## What this task involves
Can you rewrite the lines starting at the one containing "You are a computer-use" and running through the final line, both included, leaving all other lines out? Multiply every coordinate in the answers by 1.55 and round each to a whole number with halves rounded up, and keep the numbers in the requests unchanged.

## Supplied material

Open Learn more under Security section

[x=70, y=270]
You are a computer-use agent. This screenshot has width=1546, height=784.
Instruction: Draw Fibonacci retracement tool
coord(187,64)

## Expected answer
You are a computer-use agent. This screenshot has width=1546, height=784.
Instruction: Draw Fibonacci retracement tool
coord(290,99)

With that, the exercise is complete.